Safeguarding Intellectual Property Rights in the Digital Realm
How intellectual property is created, shared, and protected in the digital age really is revolutionary. And the same technologies that have driven contemporary progress have uprooted traditional ways of securing and ensuring the rights of inventors and authors. This article delves into the significant problems now confronting copyright and patent protections in the digital era. It identifies what those problems are, why they matter, and offers a series of solutions that might bring about a semblance of order and improvement.
An Overview of the Challenges
The swift development of digital technology and the spread of online platforms have created an environment in which intellectual property rights are under unprecedented threat. This threat takes several forms.

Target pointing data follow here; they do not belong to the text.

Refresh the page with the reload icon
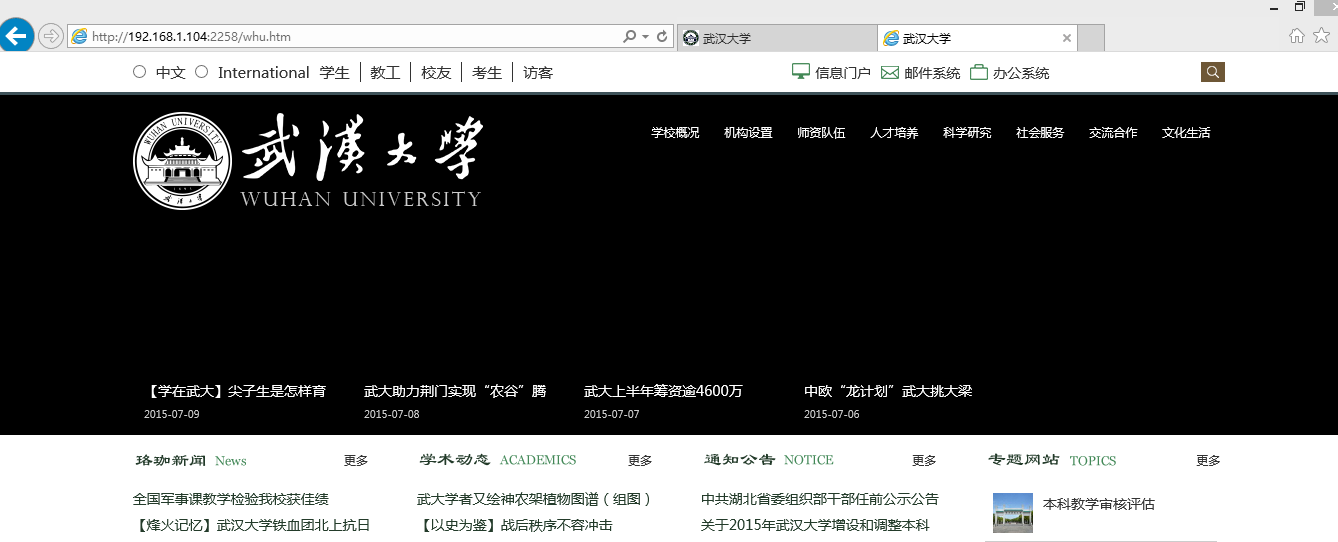The image size is (1338, 542). coord(662,37)
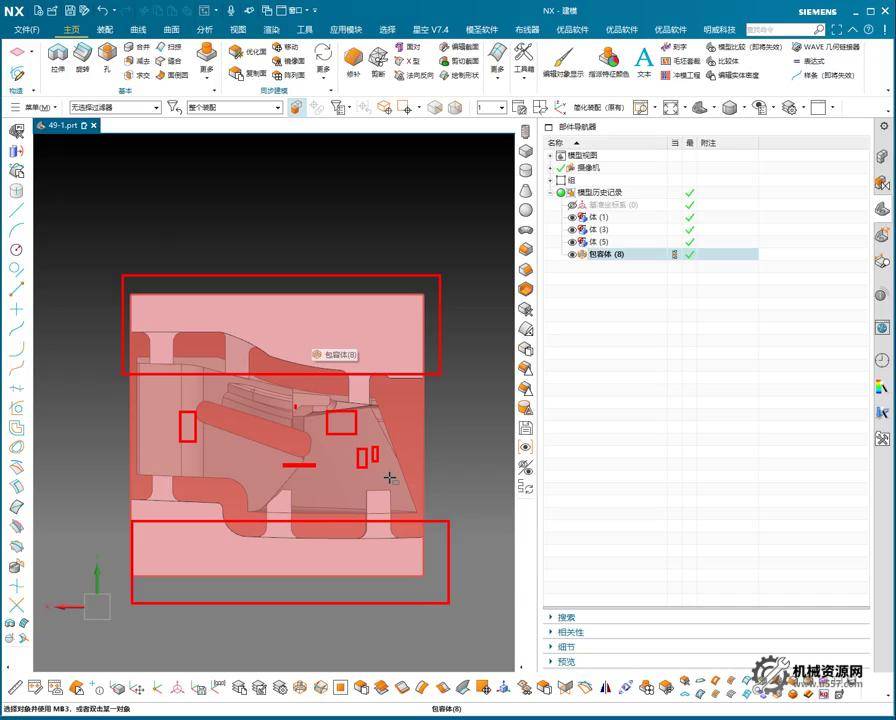Expand the 细节 section in navigator
The width and height of the screenshot is (896, 720).
(x=566, y=647)
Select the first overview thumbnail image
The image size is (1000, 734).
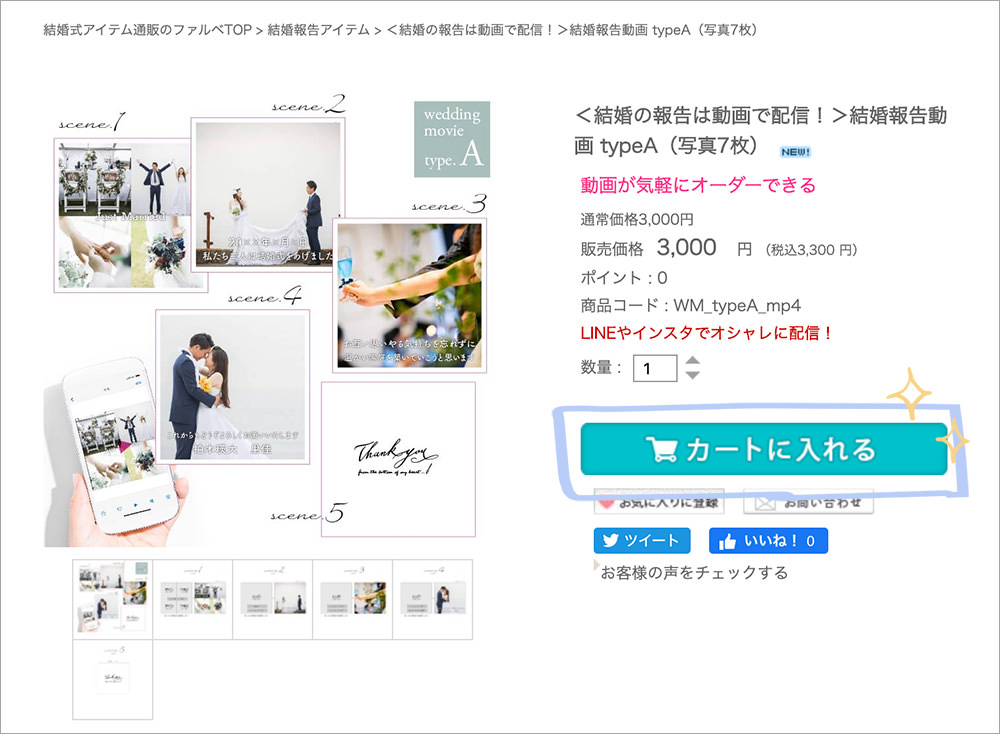point(112,599)
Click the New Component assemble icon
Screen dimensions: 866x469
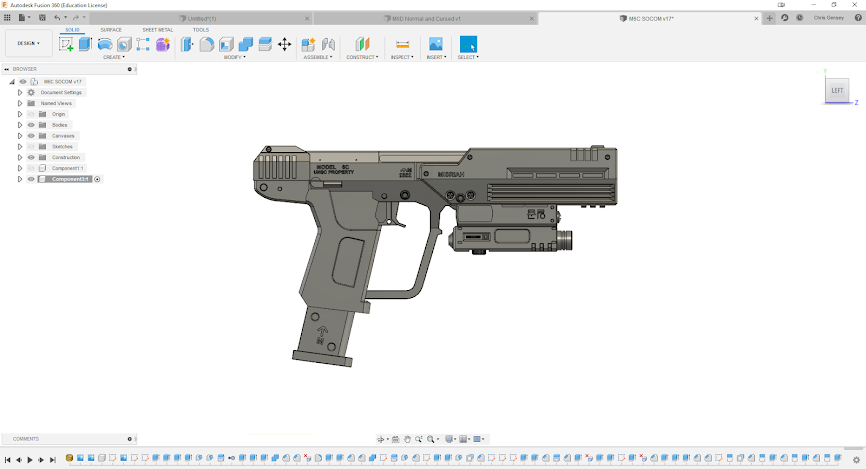(308, 44)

Digital piracy and copyright infringement are rampant. The unauthorized sharing of copyrighted works seems never to have been so easy or so common or to have reached so many people and places. This sharing, of course, is now global—in a way that we have never experienced before. And it happens in an intermediated fashion, with all sorts of online platforms and services serving as conduits for infringement, some of which (YouTube, for instance) seem to have infringement built into their business model. To these main threats, one could add the emergence of all kinds of new technologies.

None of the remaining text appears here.